First, radical debridement with removal of infectious tissue, necrotic bone, and destructed articular surfaces is necessary. Subsequently, local and systemic antibiotic therapy for 6 weeks is demanded. Meanwhile external fixation of the wrist is applied. A huge bony defect remains, and total wrist fusion with interposition of a huge bone graft is required.
In wrist fusion, the carpal height has to be reconstructed to maintain the force transmission of the forearm. Therefore, the resulting bone defect has to be reconstructed. A postinfectious site always comes along with necrosis due to limited micro-perfusion and has the risk of a rest contamination. Hence, we recommend free microvascular bone flaps in bone defects of more than 4 cm instead of nonvascularized bone grafts. A vascularized fibular autograft is not adequate because of the narrow contact surfaces of the metacarpal bases that have to be included into the wrist arthrodesis in this case. Therefore, a deep circumflex iliac artery (DCIA) bone flap is used for total wrist fusion in combination with a conventional AO wrist fusion plate that bridges the former CMC III joint.

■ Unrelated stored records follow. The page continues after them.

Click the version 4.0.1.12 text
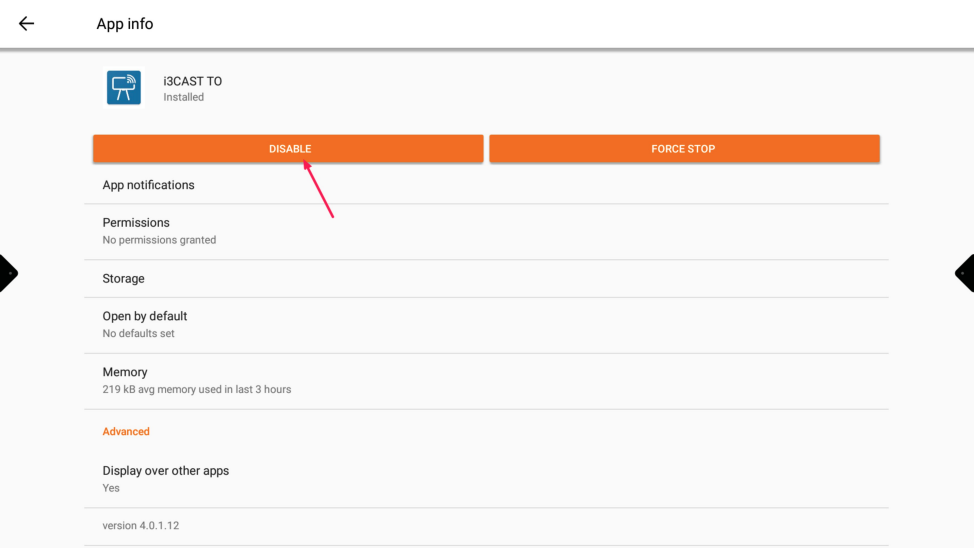Viewport: 974px width, 549px height. click(141, 526)
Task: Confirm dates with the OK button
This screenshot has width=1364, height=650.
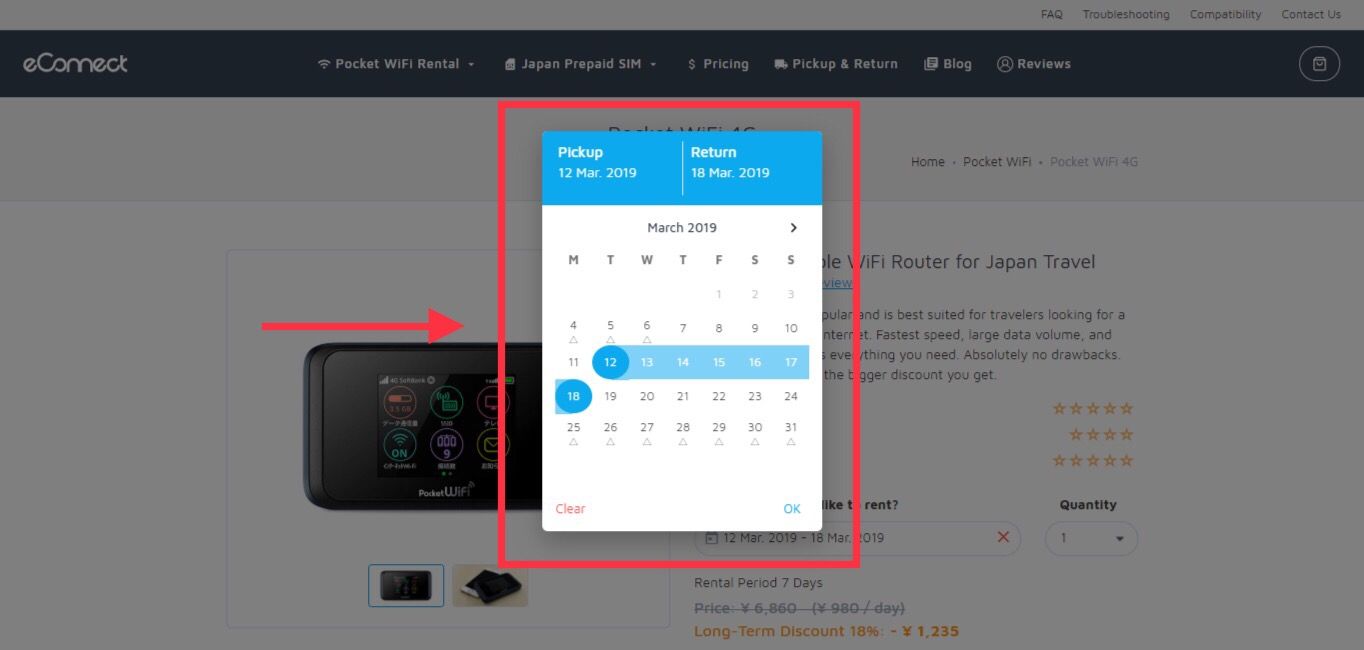Action: pos(792,509)
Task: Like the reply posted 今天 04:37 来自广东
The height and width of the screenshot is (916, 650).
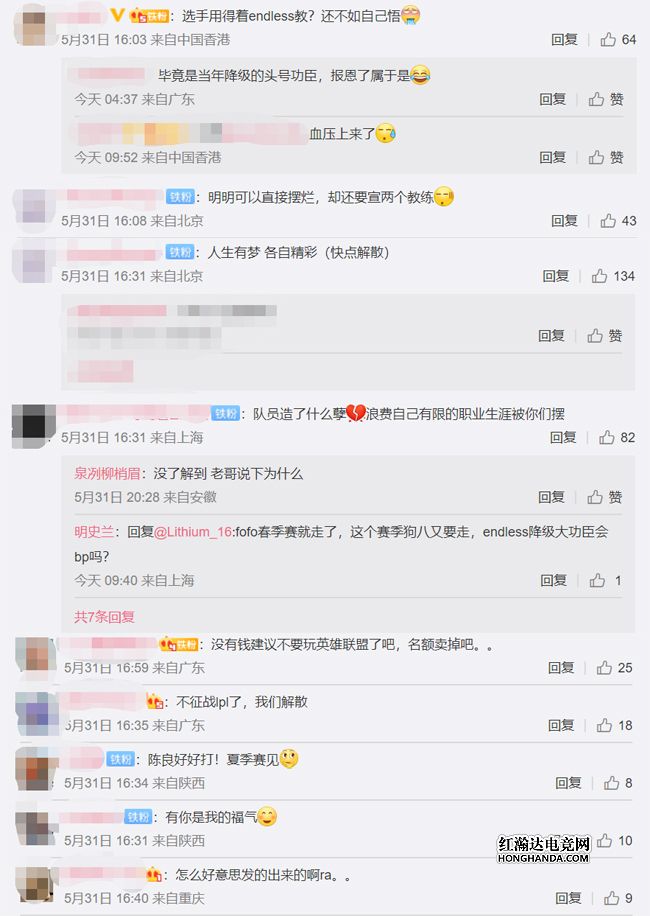Action: (x=606, y=99)
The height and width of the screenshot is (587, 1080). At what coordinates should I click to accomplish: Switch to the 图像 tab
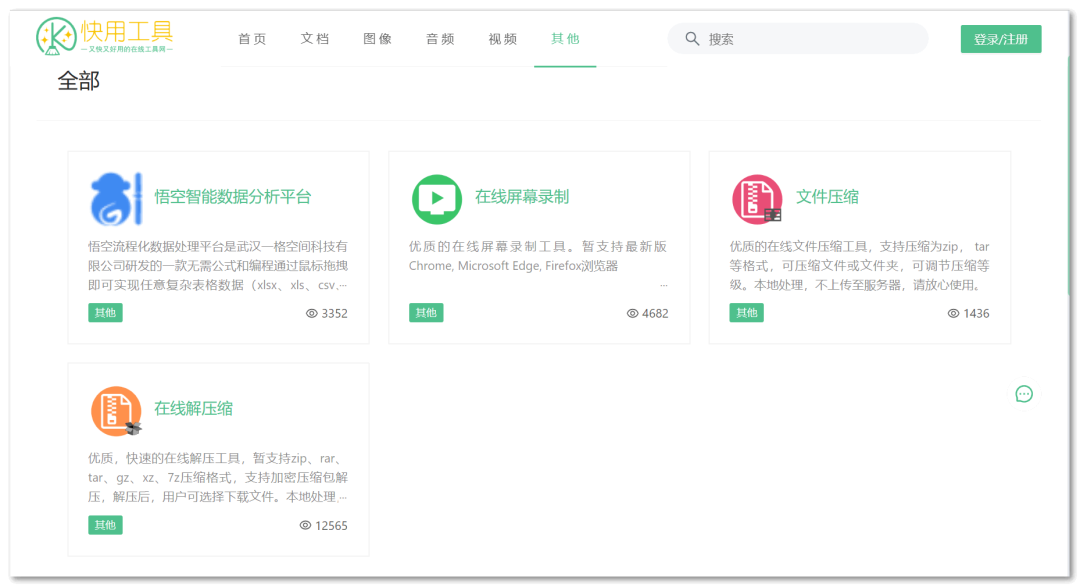point(377,38)
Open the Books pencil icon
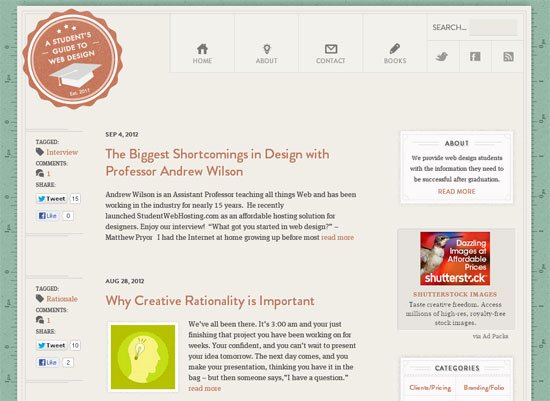The width and height of the screenshot is (550, 401). (x=395, y=49)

The distal radioulnar joint is treated by resection arthroplasty. In this case, a Darrach procedure is suitable because of the extended destruction of the ulnar head.
• Radical debridement with removal of necrotic bone and destructed joint surfaces.
• External fixation of the wrist is applied, and local and systemic antibiotic therapy is demanded.
• Wrist arthrodesis with replacement of the lost bone and restoration of carpal height in an interval of approximately 6 weeks.
• A post infectious bone defect of more than 4 cm is reconstructed by a free microvascular bone graft.
• In the presented case, a DCIA bone flap is adequate.
• Darrach’s procedure is used for the distal radioulnar joint.
• We recommend implant removal after ensured radiological consolidation.
The wrist is debrided. In advanced cases, a resection of the whole carpus is often unavoidable. Mostly, bony infection of the wrist is caused by the Staphylococcus species. The defected is filled with an antibiotic carrier; typically, gentamicin chains are used. An interval of local and systematic antibiotic therapy of 6 weeks is frequently recommended in the literature. Meanwhile, external fixation is used (▶Fig. 56.3), and the ulnar head is resected.
Wrist arthrodesis in the interval is realized by a DCIA bone flap. Therefore, the patient is placed in the supine position with the ipsilateral hip slightly elevated. The inguinal ligament and the femoral vessels are marked for orientation. Incision is made just above and parallel to the inguinal ligament. Superficial circumflex iliac artery (SCIA) and DCIA are identified at their origin. DCIA is traced in the level of fascia transversalis toward the anterosuperior iliac spine. Dissection should proceed laterally, the lateral cutaneous nerve should be preserved. The iliac crest is encountered; superficial muscles are divided from their iliac crest insertion, exposing the iliacus muscle with the overlaying vessels. Now osteotomy can be performed. In this case, a full-thickness graft is required. Closure is performed in layers over suction drains (▶Fig. 56.4).
After de novo debridement, graft is inserted in the resection cavity and the carpal height is restored. Wrist fusion and osteosynthesis are performed using a standard AO wrist fusion plate (Synthes, West Chester, PA, United States). The CMC III joint has to be incorporated in the arthrodesis in this case. After supply of the hard tissue, the graft is hooked up to the recipient vessels (ramus carpalis dorsalis, a side branch of radial artery and vein) in end-to-end technique using the microscope.